Indonesian army comes to fore under general-turned-president Prabowo Subianto

Days after he was sworn in as Indonesia’s president, Prabowo Subianto took more than 100 senior officials of his new government to the national military academy, where they marched on a parade ground in fatigues and combat boots and slept in tents.
“I do not mean to make you militaristic,” the former general told attendees during the three-day retreat, which he said showed “the military way” to inculcate discipline and loyalty.
Six months into Prabowo’s presidency, his administration is doing many things “the military way”.
Prabowo has swiftly expanded the military’s role in Indonesia’s government, pushing a law allowing active-duty soldiers to hold bigger roles in government and roping in the armed forces to help implement his flagship free meals programme.
Under his direction, the military is also expanding the number of regional command centres, increasing its presence across the country down to the village level.
The army’s growing authority over civilian life has raised alarms in Indonesia, which was ruled not long ago by the Suharto military dictatorship.
Under Suharto, who was once Prabowo’s father-in-law, the army played a critical role in politics, public service and business. This system, known as dwifungsi, or dual function, was only abolished after Suharto’s downfall in 1998.
“The increasing involvement of the military in the civilian sphere shows that the ideas of reform are slowly being abandoned,” said Made Supriatma, a visiting fellow at Singapore’s Iseas-Yusof Ishak Institute.
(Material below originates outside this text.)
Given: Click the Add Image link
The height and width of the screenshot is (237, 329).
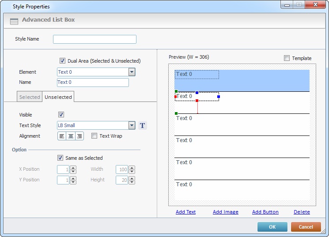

“These plans will not only return the military to the New Order era but will also redefine civil-military relations,” said Made, referring to Suharto’s autocratic regime. “The military will return as a political force without declaring that they are a political force.”
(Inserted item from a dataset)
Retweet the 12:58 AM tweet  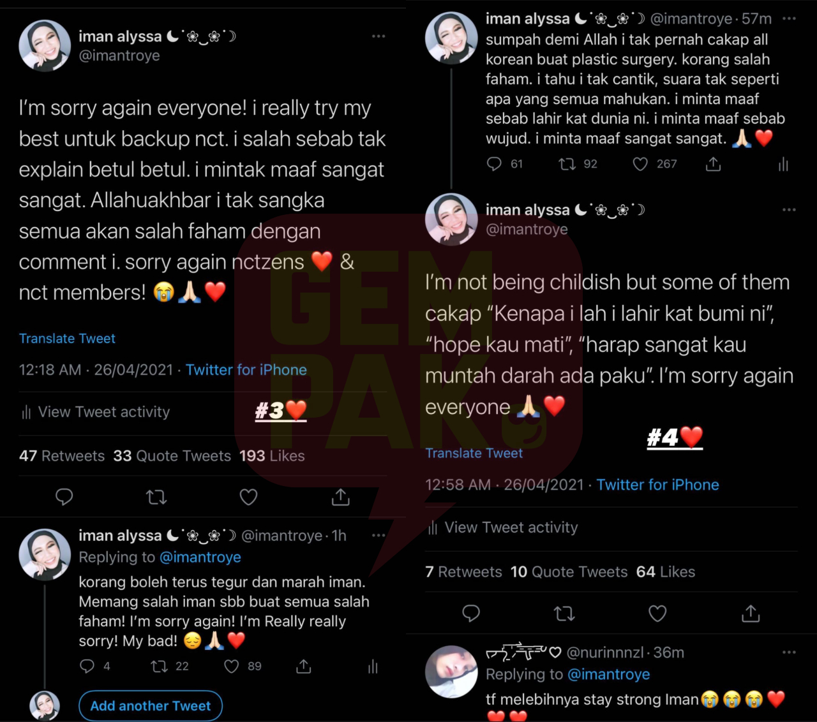(564, 614)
The military’s creeping influence also comes as slowing growth threatens to undercut Indonesia’s appeal to investors as an emerging economic powerhouse. The growing military influence could also add to investor unease.
Last week, Indonesia’s parliament unanimously passed an amendment to a 2004 military law — rushed through with little public debate — that allows active soldiers to hold positions in 14 government bodies, including the attorney general’s office, up from 10 previously.
Early drafts of the amendment even proposed giving the president discretionary power to install military personnel in any government position, an addition that has since been shelved.

Prabowo’s government has repeatedly denied that the amendment indicated a return to dwifungsi, with army chief Maruli Simanjuntak dismissing such fears as “the thinking of simpletons”.
Defence minister Sjafrie Sjamsoeddin, a former three-star army general, said the amendment was needed “to face conventional and non-conventional conflicts”.
Prabowo violated the 2004 law even before the revisions went into effect, appointing two active soldiers to senior roles, including one as his cabinet secretary.
The amendments offered a way to “legitimise” these appointments, said one politician who did not wish to be named, fearing government reprisals. He said early drafts, since scrapped, clearly showed the government’s intention to install the military in politics.
“This way of thinking will surely destroy democracy . . . and will eventually lead to authoritarianism,” he said.
While reforms were introduced after Suharto’s bloody rule to keep the military out of politics, retired officers have played an influential role in Indonesian public life.
The country’s first direct presidential election in 2004 was won by Susilo Bambang Yudhoyono, a retired army general. Joko Widodo, Yudhoyono’s successor, appointed several former soldiers to his government, including a retired four-star general, as well as some active soldiers in contravention of the 2004 law.
But Prabowo, who once led Indonesia’s special forces, has gone even further, said Dewi Fortuna Anwar, research professor at the National Research and Innovation Agency of Indonesia.
“The normalisation of the military in civil service is not in line with good democratic governance,” she said, warning that the “securitisation” of government bodies was a slippery slope.

As defence minister under Widodo, Prabowo instructed the military to increase the number of provincial commands from 15 to 37, a move that is also expected to increase the number of territorial commands down to the village level.
The military is also providing logistical support for Prabowo’s landmark free lunch programme of feeding 82mn schoolchildren and pregnant mothers daily, and his government has announced plans for 100 “territorial development battalions” to help local communities achieve food self-sufficiency, a major priority for Prabowo.
“It is clear that the military will be very influential at the community level through control over the agricultural economy,” said Iseas’s Made.
Greater military involvement in civilian affairs could also raise the risks of violence and human rights violations, warned Hussein Ahmad from rights group Imparsial. Oversight “would be impossible as the military controls themselves”, he said.
Anwar, who as a senior government official was involved in the post-Suharto reforms, accused parliament, where Prabowo’s alliance controls a three-fourths majority, of acting as “cheerleaders” for the government, rather than exercising a check on its power.
But public outcry is growing. Pro-democracy activists and students held protests in Jakarta and other cities last week, calling on the government to scrap the revisions.
Investors are also worried, with Japanese investment bank Nomura on Tuesday citing concerns about active military personnel sitting on the boards of state-owned enterprises.
The moves have even drawn criticism from former president Yudhoyono, who backed the post-Suharto reforms. “Do not let [the military] repeat the past that has been corrected by history,” he said.